## Start DATA

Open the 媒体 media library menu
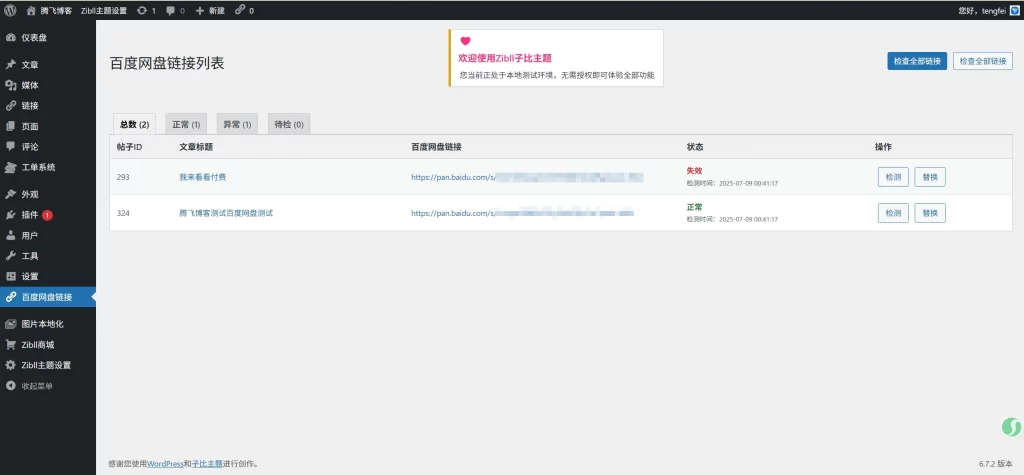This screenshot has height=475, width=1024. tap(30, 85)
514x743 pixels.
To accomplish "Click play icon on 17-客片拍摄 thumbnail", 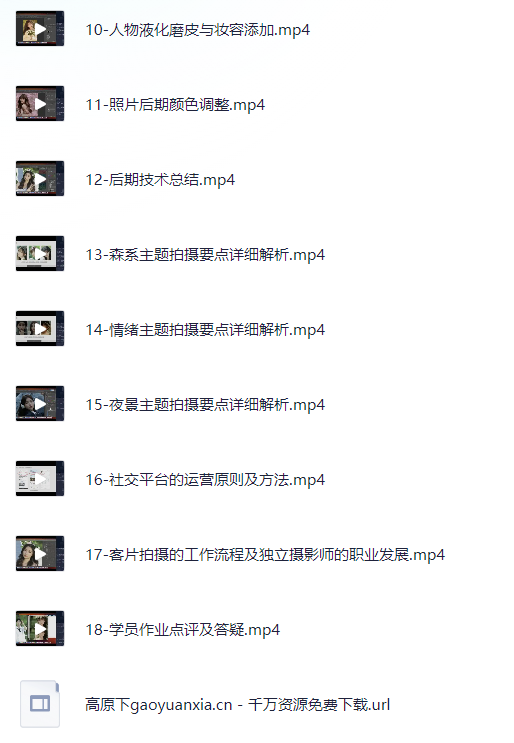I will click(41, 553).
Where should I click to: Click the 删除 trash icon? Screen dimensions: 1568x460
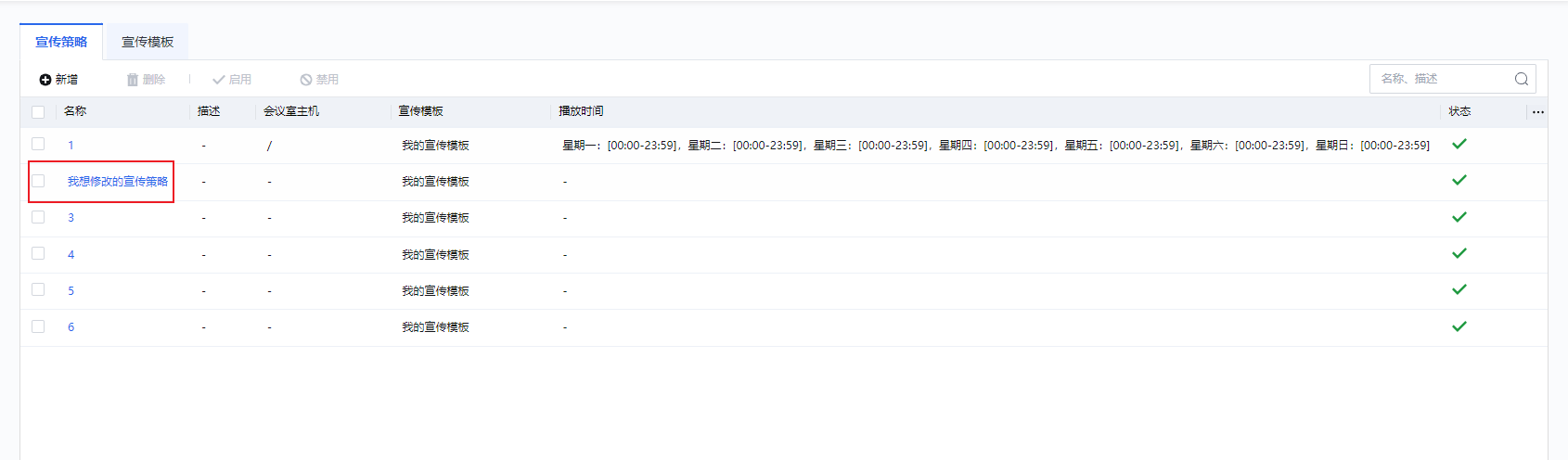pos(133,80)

## End DATA

> [CHALLENGE]: Reproduce the data starting with the line containing "Where should I" and going on through the end of the data, requests included, scaling every coordinate in the answers by 2.5 and rounding to whole numbers with halves rounded up. Give only those lines and leave the pictures out.

> [SOLVED EXERCISE]:
Where should I click to: Click the 删除 trash icon? Screen dimensions: 1568x460
pos(333,200)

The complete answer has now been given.